I have spot checked regedit and seemingly at random I would find
these override keys missing. Sure enough, as soon as the keys turned
up missing, if I hit F5 to refresh my desktop *poof* my default icons
were back.
WHEN IT HAPPENED/WHAT I'VE TRIED:
I'd been running XP just fine for about 6 months and then it began
happening. Just a week ago I formatted and reinstalled XP and the
problem was gone. I spent the next several days installing
applications back on my PC and I noticed yesterday that the problem
was back! The only thing I installed that day was MS Encarta 2003 and
Unreal Tournament 2004. UT2004 was not out last year so I've
eliminated it from the running. I uninstalled MS Encarta 2003 but the
problem remained. My guess is that these applications have nothing to
do with the problem.
I've jacked up my icon cache and I've verified my NoSaveSettings
registry key but neither helped. I used regmon to watch all the
registry modifications but that didn't help because whatever made the
modifications DID NOT SHOW UP IN REGMON! I triple checked this and
used various methods of filtering to make certain that I hadn't missed
it in all the log clutter. I even tried deleting the keys myself just
to see if it would catch it and it did. Whatever is deleting these
keys is doing so in a way that is not detectable by regmon! I've also
monitored and verified my background processes and I keep them very
clean. I've not messed around with the services though because I
don't know much about them.
VIRUS/SPY SCANNING:
I've thoroughly scanned with McAfee and I'm running their Shield as
well. I've scanned everything with Adaware's spyware scanner (both up
to date) but I'm still having the issue. The only other thing I can
think of is that I know I DID have some spyware on my machine.

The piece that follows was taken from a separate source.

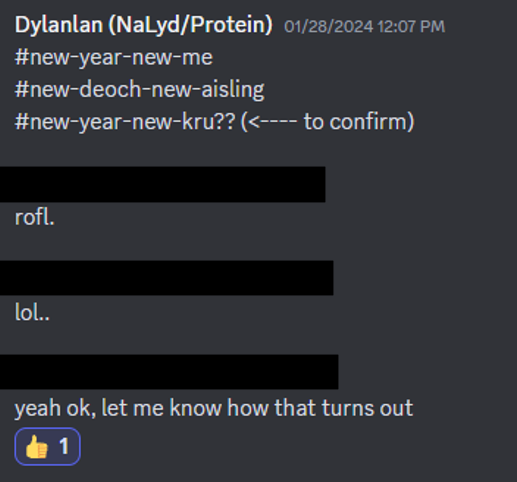Click the word "Dylanlan" in message header

[x=59, y=25]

Adaware did report that it had cleaned up a few things (not just
cookies) and I do remember getting one message from McAfee telling me
that it detected something weird but couldn't delete the file. I
looked for the file in question and it was gone. It was something
like "[index].htm" or something like that. These could be unrelated
to the issue but I don't know.
WHAT I'M RUNNING:
My current Windows XP Home Edition installation has Service Pack 1 and
all subsequent patches installed using Windows Update. My system sits
behind a Linksys router and I also run XP's firewall. (enabled) I
keep McAfee and Adaware up to date. I have an ATI Radeon 9700 Pro
graphics card and an Audigy2 Sound Blaster card.
WHAT I WANT:
I know I can manually modify the default CLSID's in HKEY_CLASSES_ROOT
and thus when the icons "revert" they will be reverting back to my
overrides but that only addresses the symptoms not the cause. I would
greatly appreciate discovering the root cause of the issue and a
method to correct it. At this point I would even be willing to pay
someone a reasonable fee for technical support that actually led to
such a solution! Please help if you can!